Deal Sourcing Agent
Transform CLI-based discovery into a guided, conversational workflow for sourcing consumer companies.
When to Use This Skill
This skill activates when you want to:
- •Find new investment prospects
- •Run the discovery pipeline
- •Source companies in specific sectors (CPG, health tech, travel, marketplaces)
- •Review and push qualified signals to Notion CRM
Trigger phrases:
- •"Help me find new deals"
- •"Run the discovery pipeline"
- •"Source companies in [sector]"
- •"What new prospects do we have?"
- •"Check for new SEC filings"
Quick Start
Simplest invocation:
User: "Find me some new deals"
The skill will guide you through 6 steps: Configuration → Collection → Processing → Review → Push → Health Check.
Workflow
Step 1: Configuration
Ask which collectors to run and which sectors to focus on.
Collector Presets:
| Preset | Collectors | Duration | Best For |
|---|---|---|---|
| Fast | github, sec_edgar, companies_house | ~2 min | Quick daily scan |
| All | 16 collectors | ~10 min | Comprehensive weekly search |
| Custom | User selects | Varies | Specific signal types |
Validation Gate: User confirms configuration before proceeding.
Step 2: Collection
Execute collectors and report results.
python run_pipeline.py collect --collectors <preset>
Output: Signals collected, duplicates found, collector status (✓/✗)
Decision Point:
- •A) Proceed to processing
- •B) Adjust collectors
- •C) Cancel
Step 3: Processing
Run verification gate and thesis filter on collected signals.

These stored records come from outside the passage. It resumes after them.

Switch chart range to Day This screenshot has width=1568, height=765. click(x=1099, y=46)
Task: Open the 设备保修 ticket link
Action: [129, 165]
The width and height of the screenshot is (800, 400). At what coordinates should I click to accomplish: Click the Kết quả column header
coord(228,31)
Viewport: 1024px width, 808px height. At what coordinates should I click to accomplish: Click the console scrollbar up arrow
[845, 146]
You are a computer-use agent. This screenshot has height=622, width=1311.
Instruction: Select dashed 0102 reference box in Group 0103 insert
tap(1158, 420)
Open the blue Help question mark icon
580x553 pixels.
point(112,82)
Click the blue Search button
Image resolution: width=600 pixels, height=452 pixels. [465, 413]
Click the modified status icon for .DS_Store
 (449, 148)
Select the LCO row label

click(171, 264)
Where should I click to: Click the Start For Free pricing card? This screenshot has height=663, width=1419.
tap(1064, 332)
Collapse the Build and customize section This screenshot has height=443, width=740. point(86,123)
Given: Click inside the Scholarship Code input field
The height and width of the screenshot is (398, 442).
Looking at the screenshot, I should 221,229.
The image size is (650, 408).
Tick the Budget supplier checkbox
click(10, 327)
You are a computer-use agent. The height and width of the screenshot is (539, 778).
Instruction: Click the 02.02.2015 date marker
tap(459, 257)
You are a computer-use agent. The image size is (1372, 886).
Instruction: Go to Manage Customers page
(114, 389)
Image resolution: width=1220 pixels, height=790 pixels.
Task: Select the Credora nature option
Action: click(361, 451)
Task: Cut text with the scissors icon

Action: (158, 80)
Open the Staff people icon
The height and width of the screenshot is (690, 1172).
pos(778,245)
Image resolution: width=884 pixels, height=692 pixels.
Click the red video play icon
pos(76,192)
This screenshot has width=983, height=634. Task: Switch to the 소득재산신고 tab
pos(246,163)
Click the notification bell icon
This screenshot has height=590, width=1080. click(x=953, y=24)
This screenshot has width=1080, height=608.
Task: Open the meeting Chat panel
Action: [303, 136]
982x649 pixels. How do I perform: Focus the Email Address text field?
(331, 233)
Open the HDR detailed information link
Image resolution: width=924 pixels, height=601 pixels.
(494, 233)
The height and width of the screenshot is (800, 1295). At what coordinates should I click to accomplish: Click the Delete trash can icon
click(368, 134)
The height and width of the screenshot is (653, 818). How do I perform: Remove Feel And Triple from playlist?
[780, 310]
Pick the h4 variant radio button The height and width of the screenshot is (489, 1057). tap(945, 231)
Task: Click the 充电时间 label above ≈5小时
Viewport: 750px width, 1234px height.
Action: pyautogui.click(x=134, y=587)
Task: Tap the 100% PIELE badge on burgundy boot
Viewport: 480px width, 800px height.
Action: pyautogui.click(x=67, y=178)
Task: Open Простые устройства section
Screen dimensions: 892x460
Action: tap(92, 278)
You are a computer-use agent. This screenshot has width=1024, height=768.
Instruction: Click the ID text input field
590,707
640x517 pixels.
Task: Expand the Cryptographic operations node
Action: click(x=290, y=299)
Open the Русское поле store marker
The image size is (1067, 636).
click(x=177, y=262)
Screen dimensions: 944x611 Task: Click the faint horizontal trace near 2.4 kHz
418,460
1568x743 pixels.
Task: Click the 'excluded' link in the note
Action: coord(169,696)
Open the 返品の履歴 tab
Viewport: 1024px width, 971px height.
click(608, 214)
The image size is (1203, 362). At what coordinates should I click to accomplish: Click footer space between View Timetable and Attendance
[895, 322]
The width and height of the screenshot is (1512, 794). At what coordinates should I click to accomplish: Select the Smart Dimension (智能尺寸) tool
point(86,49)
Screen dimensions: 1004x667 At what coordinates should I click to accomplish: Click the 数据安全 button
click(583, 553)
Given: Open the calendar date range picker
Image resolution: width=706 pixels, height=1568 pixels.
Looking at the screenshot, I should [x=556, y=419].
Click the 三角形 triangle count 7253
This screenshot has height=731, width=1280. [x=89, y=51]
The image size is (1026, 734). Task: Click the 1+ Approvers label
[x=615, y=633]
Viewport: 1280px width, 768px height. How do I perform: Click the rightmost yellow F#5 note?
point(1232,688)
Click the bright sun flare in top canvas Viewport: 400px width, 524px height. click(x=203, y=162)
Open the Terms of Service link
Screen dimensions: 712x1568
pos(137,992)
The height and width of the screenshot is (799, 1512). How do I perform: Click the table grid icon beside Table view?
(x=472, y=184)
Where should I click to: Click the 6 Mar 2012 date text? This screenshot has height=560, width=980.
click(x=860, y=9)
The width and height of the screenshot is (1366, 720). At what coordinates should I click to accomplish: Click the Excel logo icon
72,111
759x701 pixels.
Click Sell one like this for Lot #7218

python run_pipeline.py process
Output:
- •Qualified signals (ready for push)
- •Held signals (need review)
- •Rejected signals (excluded by thesis)
Decision Point:
- •A) Review qualified signals
- •B) Push all qualified to Notion
- •C) Review held signals
- •D) Show metrics
Step 4: Review (Optional)
Display top qualified signals with confidence scores.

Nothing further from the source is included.